Autobahn goes the extra mile to do things like buff out scratches or check the power steering fluid because the car is making noise as they move it around the shop.
"We've received cars that were filthy, and when the customer comes to pick it up, he doesn't even look at the outside at first because he's so amazed by the inside," he said.
Autobahn regularly receives nearly 100 percent CSI ratings. While Graves' goal is 100 percent, he understands that something will always come up. The key to diminishing any problem, he said, is communication with the customer.
The ability of all employees to be swift and decisive is also key, he said. "If I'm not here, my second in command knows exactly how to handle things like I would, so there's no delay."
If Graves could change one thing about the repair business, he would like to see all insurance companies apply the same standards and procedures.
"We deal with a multitude of companies, and some don't want to pay for things to be done right - some only want you to use aftermarket parts, and some want you to use all OEM parts and do everything to make the car perfect," said Graves. Because of the inconsistencies, he said, each shop must negotiate the repair with each customer. "It's like going to McDonald's and ordering a Big Mac and at 10 different McDonald's they're all different. I want consistency, and I don't think I'm alone in that.
"For one thing, it's a marketing tool. Say someone comes in with an insurance estimate, and they don't want to say who wrote it. I write them an estimate, and there's a $1,000 difference. You have to be educated and aggressive enough with the customer to justify that expense," said Graves. "As a middle guy, I've got to keep everybody happy."
"I've been contacted several times over the years, and there were a lot of things I was interested in. The biggest thing that changed my mind this time was that a representative came down and talked to me, and it went from there," he said. "Because it's not really a local organization, I didn't know if it would really help my business. I'm a penny-pincher, and that's how I was able to build this building: by being very cautious. I'm the one always walking around the shop picking up rolls of tape and sandpaper and brand new clips and putting them away. I don't like waste. I fill all the holes so I don't lose money. It drives some people crazy, but I can't charge $10 more because I need it to make the business run. I'm regulated by the insurance company.
Graves' plan for the future is to put his current facility to full use.

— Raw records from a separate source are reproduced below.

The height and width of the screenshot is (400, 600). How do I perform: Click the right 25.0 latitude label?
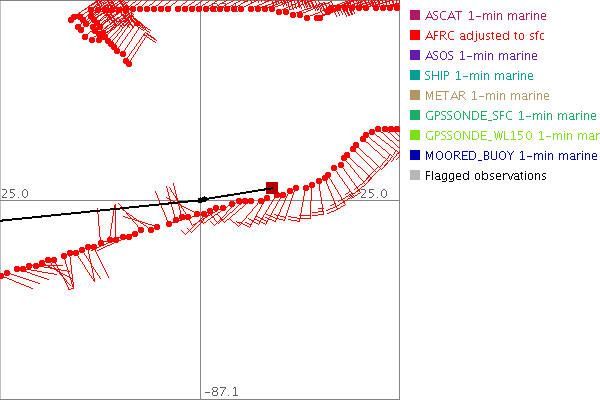[373, 193]
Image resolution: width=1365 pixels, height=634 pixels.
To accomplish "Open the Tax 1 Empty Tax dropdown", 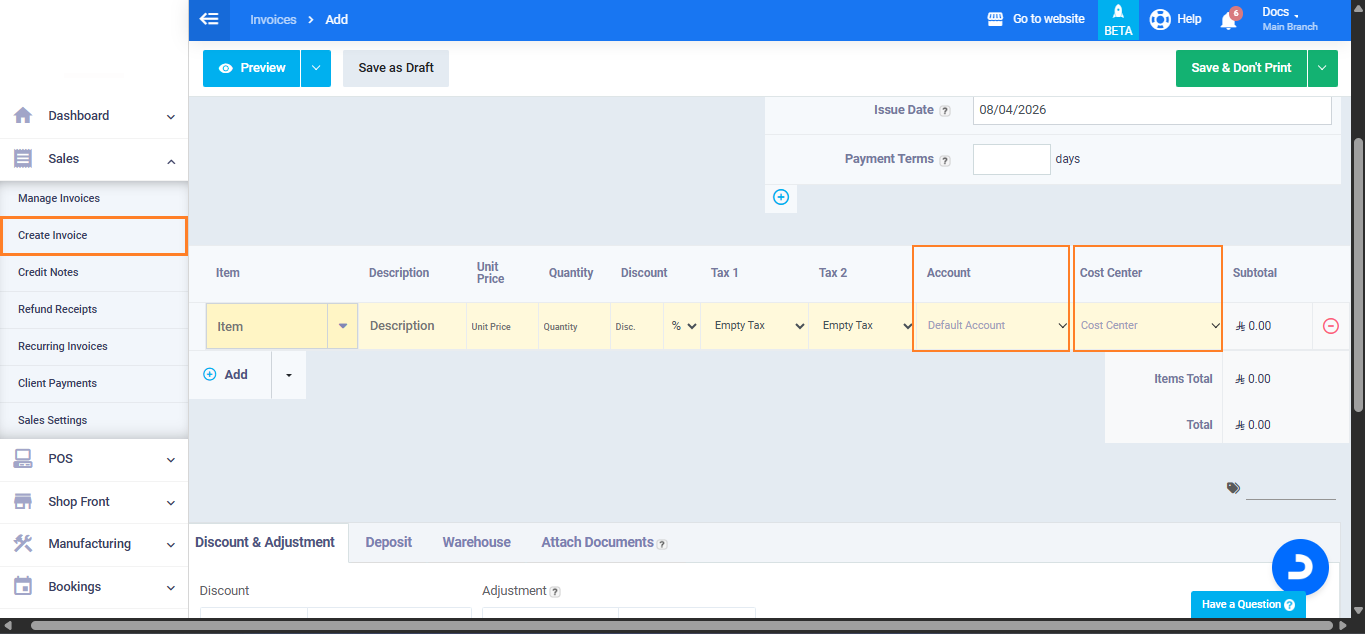I will pos(754,326).
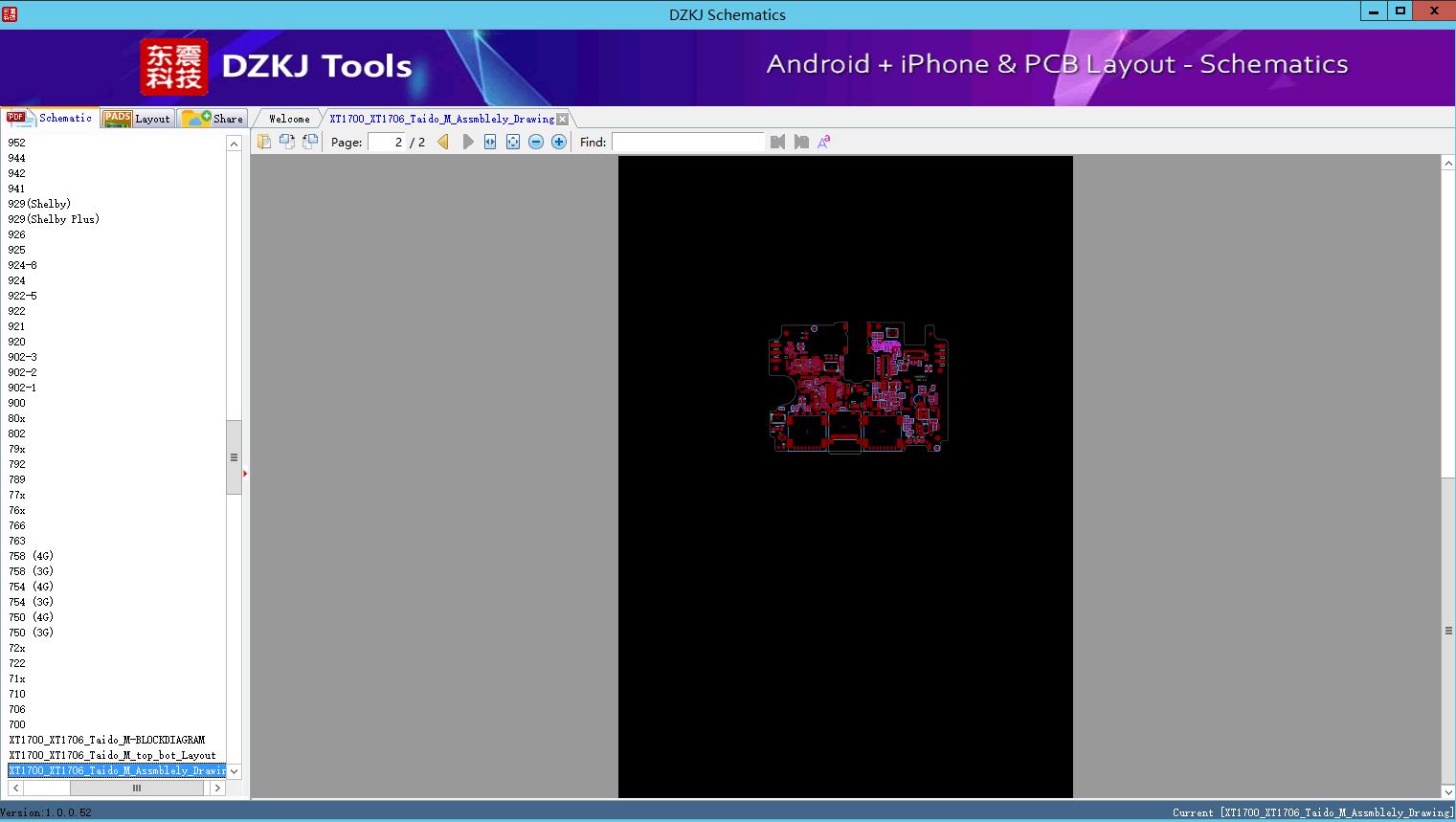Image resolution: width=1456 pixels, height=822 pixels.
Task: Zoom in with the plus icon
Action: pyautogui.click(x=559, y=142)
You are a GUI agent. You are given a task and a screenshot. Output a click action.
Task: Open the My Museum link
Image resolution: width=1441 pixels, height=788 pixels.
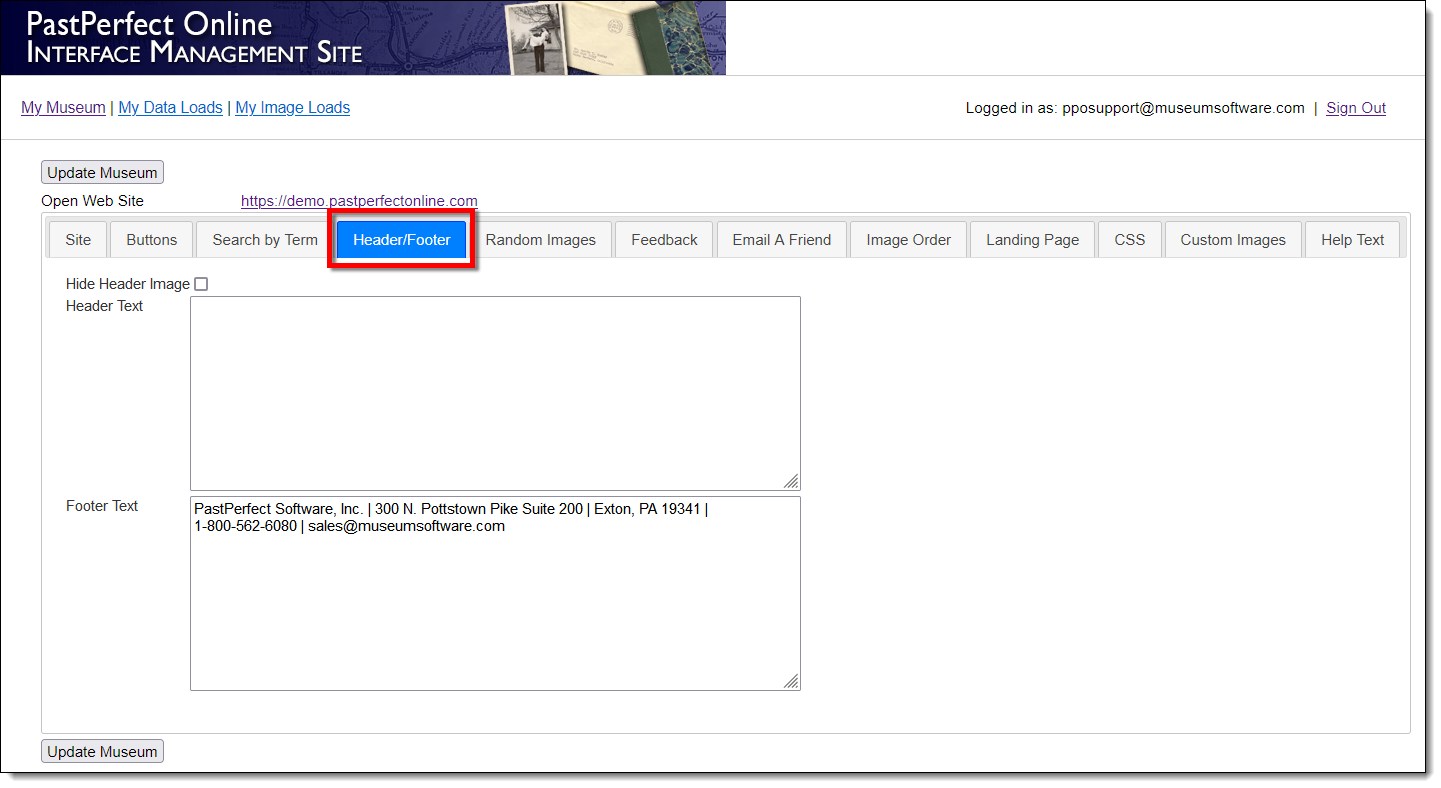click(x=63, y=108)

"We built the building much larger than we needed at the time. Originally we had planned to expand as we grew, but I changed my mind so now we have a huge facility," he said. "I would like to see this shop at full production within the next two or three years. I have 10 employees now, and this place could easily house 20 or 30 employees. I would love to be there the day this place is running at its fullest capacity. We'll plug away and see what happens."
Shop StatsName: Autobahn Auto Body
Location: Castle Rock, Colo.
No. of employees: 10
Square Footage: 23,455
Annual Sales Volume: $2.5 million
On Customer Service: Treating customers right and doing quality work will reward you many times over. There's no better feeling than doing it right the first time.